An effective and sustainable security culture is about people and less about “big brother.” Think back to the last data breach you read; It probably wasn’t that long ago and likely had something to do with the loss of someone’s data or revenue. Data loss can even affect public safety and impact lives. We don’t often read about technology releasing data by itself. Fact is, it’s people that leverage technology to commit crimes using our data.

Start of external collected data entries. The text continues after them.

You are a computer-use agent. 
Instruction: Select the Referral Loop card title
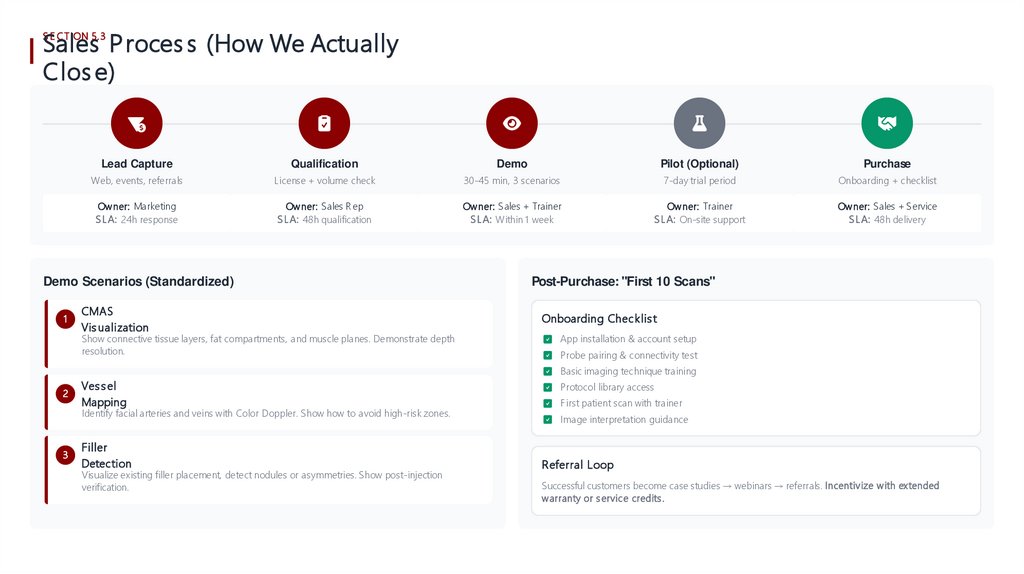coord(577,465)
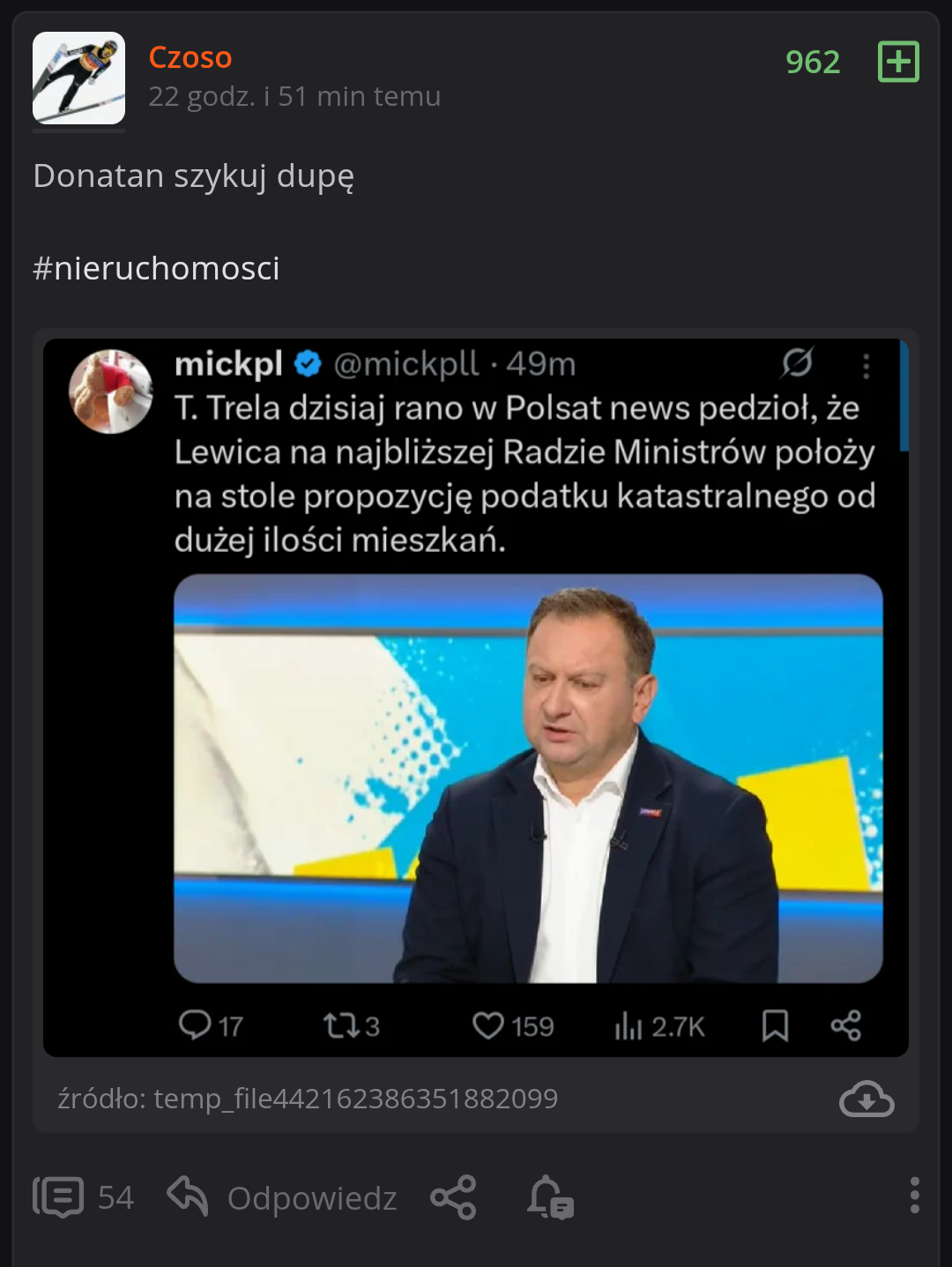The image size is (952, 1267).
Task: Click the 962 vote count
Action: coord(813,62)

The Oildex commitment to protecting your data is our number one priority. We know this is not only driven and solved with technology but first by the actual people who serve our customers. Most of us know by now that employee threats are by far the biggest threats to any company. Cybercriminals feed off of people’s vulnerability to unknowingly give credentials, install malware or help them gain access to a network. Crowd Research Partners recently released their annual Insider Threat Report, the most comprehensive survey on the topic of insider threats. The report survey finds that 90% of organizations felt susceptible to insider attacks. We can always do better. It’s easy to forget what one innocent mistake, disgruntled employee or someone assigned too much access can cause:
- Business Interruption
- Customer / Public relations Problems
- Data Loss
- Expenditures Fixing the Problem
- Legal / Compliance Issues
- Reputation Impact
Our way of working has changed, and our mindset must continue to evolve, educate and innovate in the way we protect ourselves. To help fight the “Goliath” cyber battle, we set up an internal “Security Ambassadors” program. The goal of this all-volunteer program is to embed security into every business unit — to boldly build it in, reduce risk and foster an overall sense of trust. This trust ultimately creates a balance “sweet spot” between a needed level of security and maintaining productivity. Our customers then benefit across the board.
We also want to change our culture and mindset around security to make it more accessible and approachable. We’re doing this by empowering, training and continuously educating people across the organization with general security knowledge and the “why” behind it all. These passionate folks are advocates and dispel the black helicopter and big brother stigma often attached to the topic security in a collaborative fashion.
Next time you read about a data breach or hack, take a moment and think about how it could have been prevented by people. Are you doing your part? We have a shared responsibility, and every bit of it helps us solve for the future together.